═════ Exercise materials ═════

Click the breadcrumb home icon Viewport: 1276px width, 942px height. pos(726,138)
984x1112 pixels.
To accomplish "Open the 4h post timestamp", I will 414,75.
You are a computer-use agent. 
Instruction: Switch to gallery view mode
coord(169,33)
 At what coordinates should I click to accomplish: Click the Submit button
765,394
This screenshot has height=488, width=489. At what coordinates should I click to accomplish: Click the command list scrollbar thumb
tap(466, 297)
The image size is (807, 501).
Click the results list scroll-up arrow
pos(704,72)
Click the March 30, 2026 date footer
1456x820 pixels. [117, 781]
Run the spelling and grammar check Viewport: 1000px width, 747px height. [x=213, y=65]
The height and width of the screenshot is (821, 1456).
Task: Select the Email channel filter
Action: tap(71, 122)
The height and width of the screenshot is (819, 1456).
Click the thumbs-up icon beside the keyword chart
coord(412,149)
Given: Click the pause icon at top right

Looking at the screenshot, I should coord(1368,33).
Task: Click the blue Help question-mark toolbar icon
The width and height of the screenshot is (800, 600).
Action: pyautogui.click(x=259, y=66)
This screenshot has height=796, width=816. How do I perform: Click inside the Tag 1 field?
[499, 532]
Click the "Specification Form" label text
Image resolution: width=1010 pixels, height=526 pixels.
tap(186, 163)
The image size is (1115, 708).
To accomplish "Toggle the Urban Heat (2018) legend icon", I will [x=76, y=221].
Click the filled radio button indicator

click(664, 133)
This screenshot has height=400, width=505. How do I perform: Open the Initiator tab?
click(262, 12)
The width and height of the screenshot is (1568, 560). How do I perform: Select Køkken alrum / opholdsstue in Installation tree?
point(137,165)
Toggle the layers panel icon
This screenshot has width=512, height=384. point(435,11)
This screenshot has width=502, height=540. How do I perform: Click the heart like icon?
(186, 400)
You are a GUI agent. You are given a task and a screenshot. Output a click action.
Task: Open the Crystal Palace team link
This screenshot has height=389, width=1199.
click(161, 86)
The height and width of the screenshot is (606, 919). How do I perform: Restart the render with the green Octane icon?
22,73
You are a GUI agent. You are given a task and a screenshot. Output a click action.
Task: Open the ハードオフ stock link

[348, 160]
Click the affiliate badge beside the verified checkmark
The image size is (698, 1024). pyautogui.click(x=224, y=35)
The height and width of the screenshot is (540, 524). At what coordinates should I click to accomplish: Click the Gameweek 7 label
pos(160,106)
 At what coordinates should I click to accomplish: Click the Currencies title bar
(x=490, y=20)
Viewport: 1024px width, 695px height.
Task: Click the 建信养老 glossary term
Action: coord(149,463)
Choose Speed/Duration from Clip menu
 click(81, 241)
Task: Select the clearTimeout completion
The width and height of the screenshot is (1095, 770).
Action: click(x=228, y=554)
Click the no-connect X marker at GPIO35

═════

#### Problem description:
Every entry above needs to be copied exactly.

#### Written answer:
Click the breadcrumb home icon Viewport: 1276px width, 942px height. pos(726,138)
984x1112 pixels.
To accomplish "Open the 4h post timestamp", I will 414,75.
You are a computer-use agent. 
Instruction: Switch to gallery view mode
coord(169,33)
 At what coordinates should I click to accomplish: Click the Submit button
765,394
This screenshot has height=488, width=489. At what coordinates should I click to accomplish: Click the command list scrollbar thumb
tap(466, 297)
The image size is (807, 501).
Click the results list scroll-up arrow
pos(704,72)
Click the March 30, 2026 date footer
1456x820 pixels. [117, 781]
Run the spelling and grammar check Viewport: 1000px width, 747px height. [x=213, y=65]
The height and width of the screenshot is (821, 1456).
Task: Select the Email channel filter
Action: tap(71, 122)
The height and width of the screenshot is (819, 1456).
Click the thumbs-up icon beside the keyword chart
coord(412,149)
Given: Click the pause icon at top right

Looking at the screenshot, I should coord(1368,33).
Task: Click the blue Help question-mark toolbar icon
The width and height of the screenshot is (800, 600).
Action: pyautogui.click(x=259, y=66)
This screenshot has height=796, width=816. How do I perform: Click inside the Tag 1 field?
[499, 532]
Click the "Specification Form" label text
Image resolution: width=1010 pixels, height=526 pixels.
tap(186, 163)
The image size is (1115, 708).
To accomplish "Toggle the Urban Heat (2018) legend icon", I will [x=76, y=221].
Click the filled radio button indicator

click(664, 133)
This screenshot has height=400, width=505. How do I perform: Open the Initiator tab?
click(262, 12)
The width and height of the screenshot is (1568, 560). How do I perform: Select Køkken alrum / opholdsstue in Installation tree?
point(137,165)
Toggle the layers panel icon
This screenshot has width=512, height=384. point(435,11)
This screenshot has width=502, height=540. How do I perform: Click the heart like icon?
(186, 400)
You are a GUI agent. You are given a task and a screenshot. Output a click action.
Task: Open the Crystal Palace team link
This screenshot has height=389, width=1199.
click(161, 86)
The height and width of the screenshot is (606, 919). How do I perform: Restart the render with the green Octane icon?
22,73
You are a GUI agent. You are given a task and a screenshot. Output a click action.
Task: Open the ハードオフ stock link

[348, 160]
Click the affiliate badge beside the verified checkmark
The image size is (698, 1024). pyautogui.click(x=224, y=35)
The height and width of the screenshot is (540, 524). At what coordinates should I click to accomplish: Click the Gameweek 7 label
pos(160,106)
 At what coordinates should I click to accomplish: Click the Currencies title bar
(x=490, y=20)
Viewport: 1024px width, 695px height.
Task: Click the 建信养老 glossary term
Action: coord(149,463)
Choose Speed/Duration from Clip menu
 click(81, 241)
Task: Select the clearTimeout completion
The width and height of the screenshot is (1095, 770).
Action: click(x=228, y=554)
Click the no-connect X marker at GPIO35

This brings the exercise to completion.